Laborderie Pascal, Éducation populaire, laïcité et cinéma : une médiation culturelle en mouvement
Laborderie Pascal, Éducation populaire, laïcité et cinéma : une médiation culturelle en mouvement. 2021, 266 p., Paris, L’Harmattan. ISBN : 978-2-343-21876-2 Prix : 27 €
Texte intégral
1Après avoir consacré une partie de ses recherches aux différents usages du cinéma non commercial, Pascal Laborderie poursuit ses réflexions dans cet ouvrage adapté de son habilitation à diriger les recherches (HDR).
2Éducation populaire, laïcité et cinéma : Une médiation culturelle en mouvement, publié aux éditions l’Harmattan et préfacé par Éric Favey, le vice-président de la Ligue de l’Enseignement, se constitue de trois parties. Chacune retrace chronologiquement une période de l’histoire du cinéma éducatif : « le cinéma éducateur de 1920 à 1949 », « les ciné-clubs de 1949 à 1989 » et enfin « les festivals de 1989 à 2020 ». Les deux années charnières sont liées à la création du Centre National de la Cinématographique (CNC) en 1949, et à celle des débuts de l’activité Collège au cinéma en 1989.
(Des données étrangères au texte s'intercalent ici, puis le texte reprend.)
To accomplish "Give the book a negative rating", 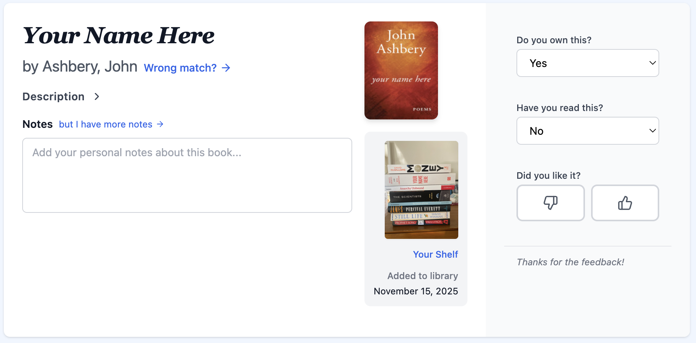I will click(x=551, y=203).
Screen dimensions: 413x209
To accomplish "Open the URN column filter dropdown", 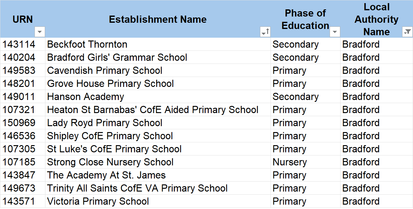I will coord(40,32).
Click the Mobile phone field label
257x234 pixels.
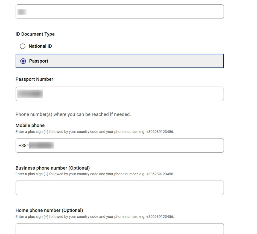30,125
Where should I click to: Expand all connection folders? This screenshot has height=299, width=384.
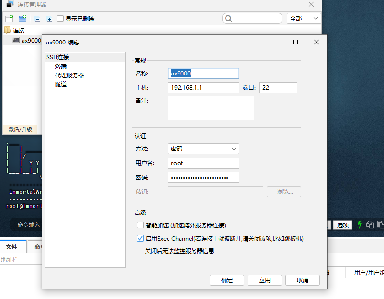(50, 18)
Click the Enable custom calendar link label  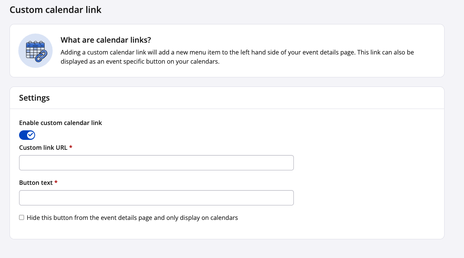click(x=61, y=123)
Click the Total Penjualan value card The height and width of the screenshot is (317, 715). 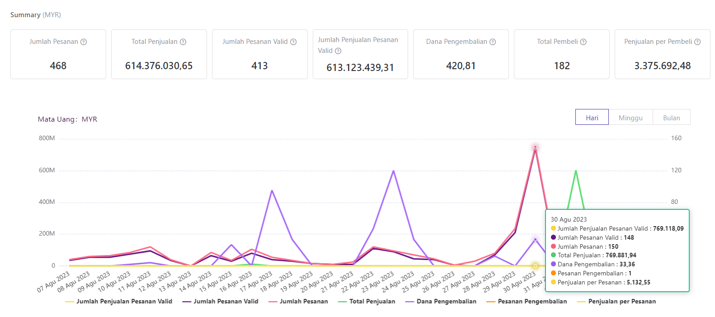coord(159,55)
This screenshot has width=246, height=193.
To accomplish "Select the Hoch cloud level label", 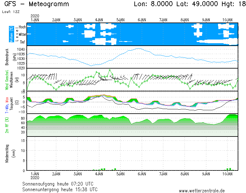I will (x=22, y=27).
3L’auteur aborde l’histoire culturelle française à travers les dispositifs d’éducation populaire laïque mis (ou démis) en place au gré des politiques publiques ainsi que les processus de médiation du cinéma principalement animé par le réseau associatif. Dans cette optique, une large part est faite aux actions menées par la Ligue de l’Enseignement.
4À partir d’un travail sur les archives, les périodiques, les documents législatifs, des entretiens et des analyses sémiologiques de quelques films, Pascal Laborderie décortique donc tous les mouvements du cinéma éducatif laïque et les moyens mis en œuvre pour la formation du citoyen aux valeurs de la République française depuis 150 ans.
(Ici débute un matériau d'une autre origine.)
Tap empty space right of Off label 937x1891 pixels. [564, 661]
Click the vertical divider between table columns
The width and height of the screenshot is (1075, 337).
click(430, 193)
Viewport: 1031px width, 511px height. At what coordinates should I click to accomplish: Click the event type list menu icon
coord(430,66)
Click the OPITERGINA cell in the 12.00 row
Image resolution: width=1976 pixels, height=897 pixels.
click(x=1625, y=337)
5L’ouvrage se conclut par une bibliographie thématique et plusieurs directives émanant du ministère de l’enseignement national sur les « missions du professeur » en lien avec les sciences de l’information et de la communication ainsi que sur l’éducation aux médias.
Une histoire à rebondissements
6Dans un premier temps, l’auteur se concentre à donner une définition du cinéma éducatif. Contrairement au cinéma commercial qui crée une cinéphilie et distingue ses différents publics (par classe sociale notamment), le cinéma à vocation éducative gomme la notion de public au profit des pratiques de sa médiation, car son public est déjà captif. Si le cinéma est, d’une façon générale, autant un vecteur pédagogique que culturel, le cinéma éducatif s’analyse davantage par ses finalités et par son contexte de diffusion. Ainsi, l’accès à la culture par les films est intimement lié à celui de sa médiation sociale, politique et institutionnelle.
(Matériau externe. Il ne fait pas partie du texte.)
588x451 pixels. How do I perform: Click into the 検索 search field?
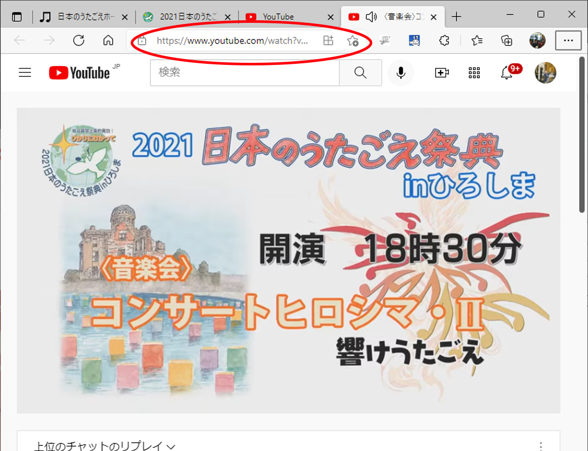[245, 73]
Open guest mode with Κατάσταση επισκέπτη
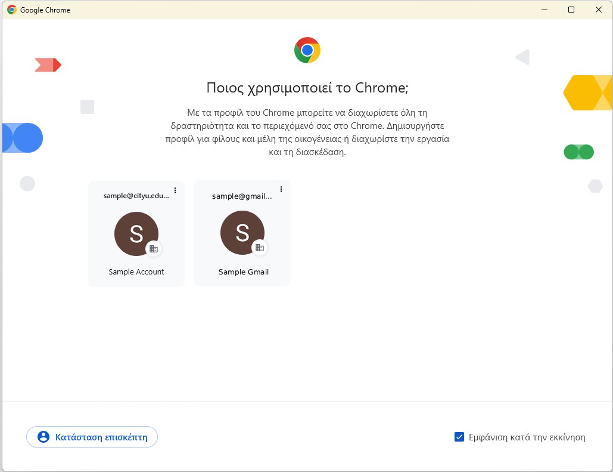Image resolution: width=613 pixels, height=472 pixels. point(92,437)
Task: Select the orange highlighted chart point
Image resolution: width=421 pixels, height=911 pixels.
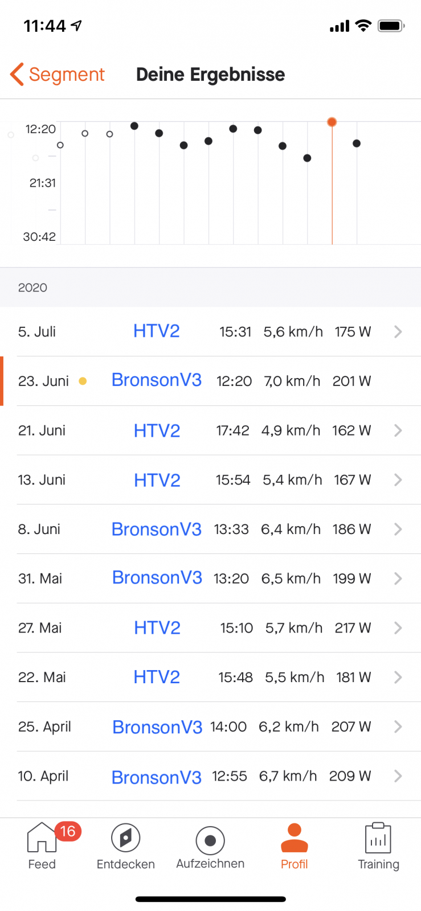Action: tap(332, 122)
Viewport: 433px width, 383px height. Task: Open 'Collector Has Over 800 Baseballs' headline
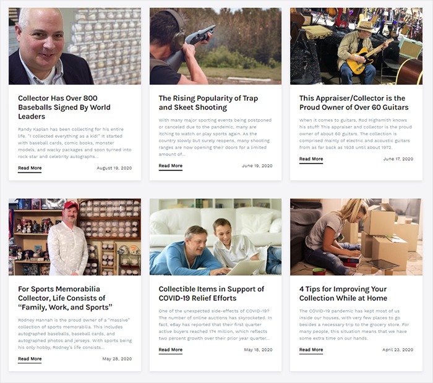click(64, 107)
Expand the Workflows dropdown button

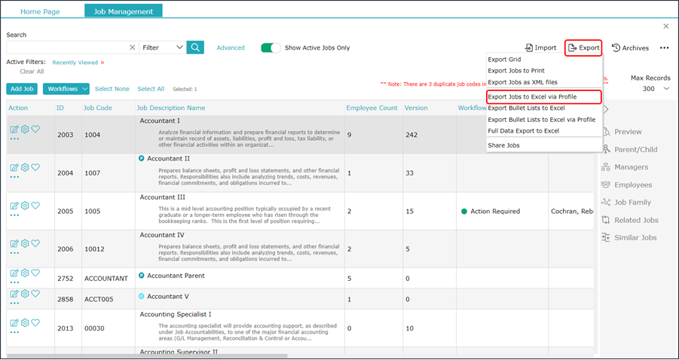point(66,89)
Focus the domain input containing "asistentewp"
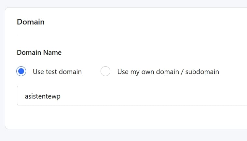 tap(130, 96)
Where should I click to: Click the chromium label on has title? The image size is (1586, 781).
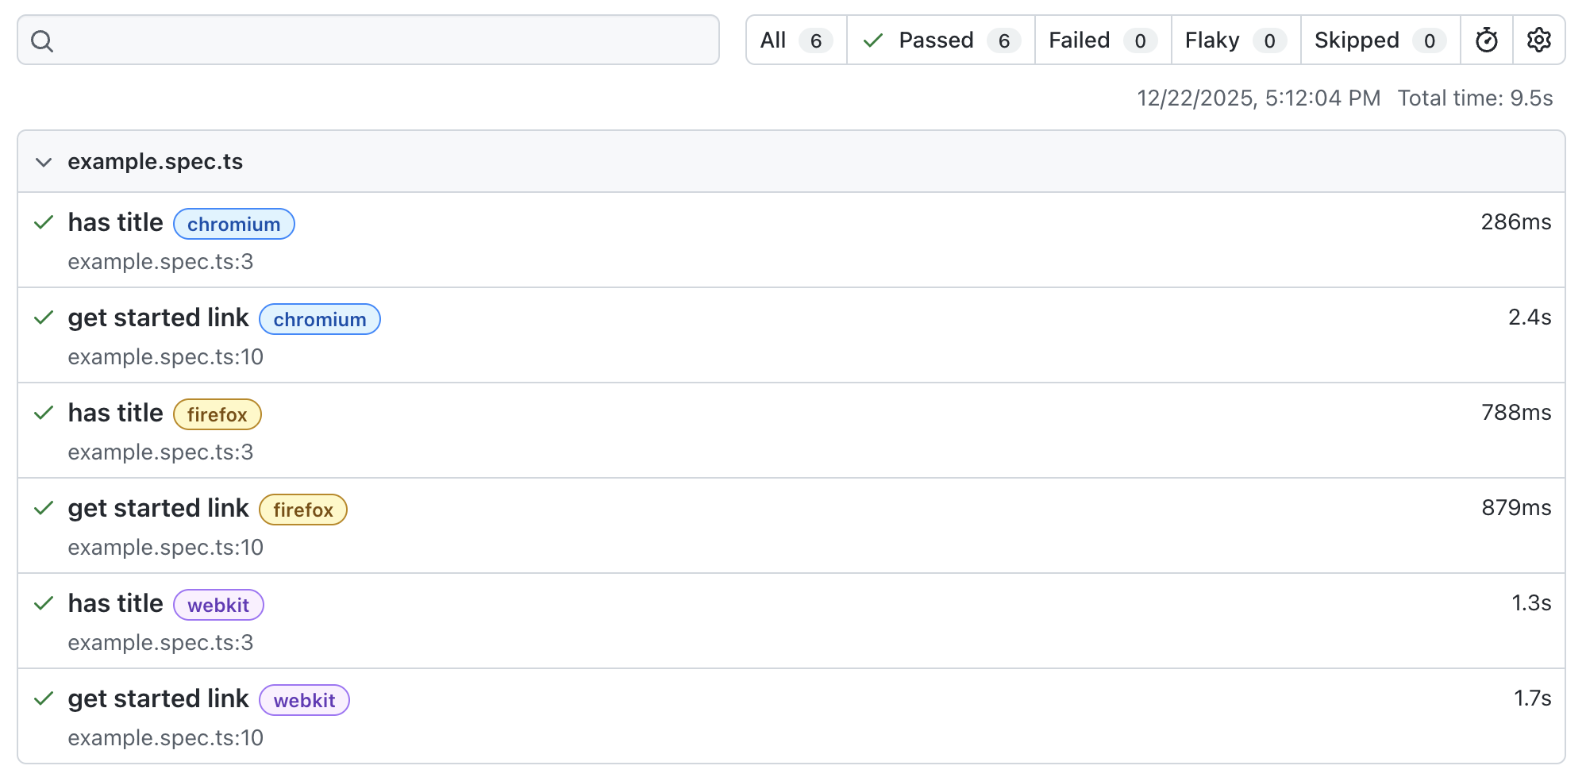233,224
7Dans cette première partie, Pascal Laborderie retrace l’historique du cinéma éducatif laïque. Il est d’abord né dans les conférences avant de s’élargir à l’école publique. Il s’est largement diffusé sur le territoire national, auprès des élèves, mais aussi d’adultes en formation, et également dans les colonies. Son objectif initial était en effet la formation des citoyens, et non de cinéphiles. D’importants moyens financiers sont alloués à sa diffusion ainsi que des exonérations fiscales afin de propager non seulement la culture française dans des lieux reculés (ruraux par exemple), mais aussi la langue française (notamment en dehors de la métropole). Le réseau du cinéma éducateur laïque, composé d’associations autant que de politiques, a pour mission de lisser les différences pour faire une société unifiée par une même langue et par une même culture. Il s’agit aussi de contrer la montée des extrêmes à la veille de la Seconde Guerre mondiale. Ainsi, le cinéma éducatif, loin d’être un outil neutre d’éducation, servait aussi une propagande républicaine et progressiste. L’auteur analyse par exemple « la place des femmes dans les films de Jean-Benoît Lévy », un réalisateur, selon lui, « emblématique du cinéma éducateur laïque ». La première partie de l’ouvrage se conclut sur les raisons de l’anticléricalisme de ce cinéma.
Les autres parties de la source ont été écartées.